(GOAL): Locate each line in the records below that contains the word "should", and copy those lines in full.

(EXTRACTED MATERIAL):
□ □ □ □
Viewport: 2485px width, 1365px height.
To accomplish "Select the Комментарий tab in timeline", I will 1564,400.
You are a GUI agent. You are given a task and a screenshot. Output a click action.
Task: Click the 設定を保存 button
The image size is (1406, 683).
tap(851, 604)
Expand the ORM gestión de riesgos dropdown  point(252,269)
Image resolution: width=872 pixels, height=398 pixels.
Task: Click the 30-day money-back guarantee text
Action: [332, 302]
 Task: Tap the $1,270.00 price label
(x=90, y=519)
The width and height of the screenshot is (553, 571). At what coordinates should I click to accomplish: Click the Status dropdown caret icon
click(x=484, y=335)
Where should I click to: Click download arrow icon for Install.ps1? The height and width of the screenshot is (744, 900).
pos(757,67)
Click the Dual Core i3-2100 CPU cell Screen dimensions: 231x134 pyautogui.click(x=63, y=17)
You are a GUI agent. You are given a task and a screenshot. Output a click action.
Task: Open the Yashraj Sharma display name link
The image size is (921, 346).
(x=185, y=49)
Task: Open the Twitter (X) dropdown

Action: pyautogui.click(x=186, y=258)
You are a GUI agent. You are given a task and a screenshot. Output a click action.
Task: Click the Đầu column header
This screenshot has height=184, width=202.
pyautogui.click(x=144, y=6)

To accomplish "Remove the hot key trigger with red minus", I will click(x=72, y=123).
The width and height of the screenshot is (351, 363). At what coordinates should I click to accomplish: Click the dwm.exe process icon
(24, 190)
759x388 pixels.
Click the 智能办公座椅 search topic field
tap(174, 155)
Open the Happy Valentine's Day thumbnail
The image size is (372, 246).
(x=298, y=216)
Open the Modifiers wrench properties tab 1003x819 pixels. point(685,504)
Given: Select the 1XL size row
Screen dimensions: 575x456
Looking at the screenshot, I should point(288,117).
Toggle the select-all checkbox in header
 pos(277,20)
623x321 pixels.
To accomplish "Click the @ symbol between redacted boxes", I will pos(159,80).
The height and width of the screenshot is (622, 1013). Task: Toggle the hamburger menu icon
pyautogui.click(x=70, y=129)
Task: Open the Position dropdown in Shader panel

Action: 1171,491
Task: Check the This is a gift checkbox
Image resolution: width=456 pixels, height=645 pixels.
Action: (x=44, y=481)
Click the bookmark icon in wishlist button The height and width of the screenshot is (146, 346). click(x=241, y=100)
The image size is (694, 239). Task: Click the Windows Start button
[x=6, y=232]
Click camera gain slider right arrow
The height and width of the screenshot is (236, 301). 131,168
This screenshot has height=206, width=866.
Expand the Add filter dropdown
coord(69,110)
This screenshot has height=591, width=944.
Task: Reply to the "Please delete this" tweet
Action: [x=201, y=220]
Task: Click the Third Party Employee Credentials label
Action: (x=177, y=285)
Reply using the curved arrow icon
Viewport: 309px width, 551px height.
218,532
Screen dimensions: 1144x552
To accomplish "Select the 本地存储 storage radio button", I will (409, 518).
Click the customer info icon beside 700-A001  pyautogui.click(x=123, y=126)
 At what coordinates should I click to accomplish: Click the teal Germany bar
□ □ □ □
(REPLY):
The width and height of the screenshot is (553, 571). At what coordinates should I click to accomplish: Click the Status dropdown caret icon
Where should I click to: Click download arrow icon for Install.ps1? The height and width of the screenshot is (744, 900).
The width and height of the screenshot is (351, 363). At what coordinates should I click to accomplish: Click the dwm.exe process icon
Looking at the screenshot, I should point(288,117).
 At what coordinates should I click to accomplish: Click the teal Germany bar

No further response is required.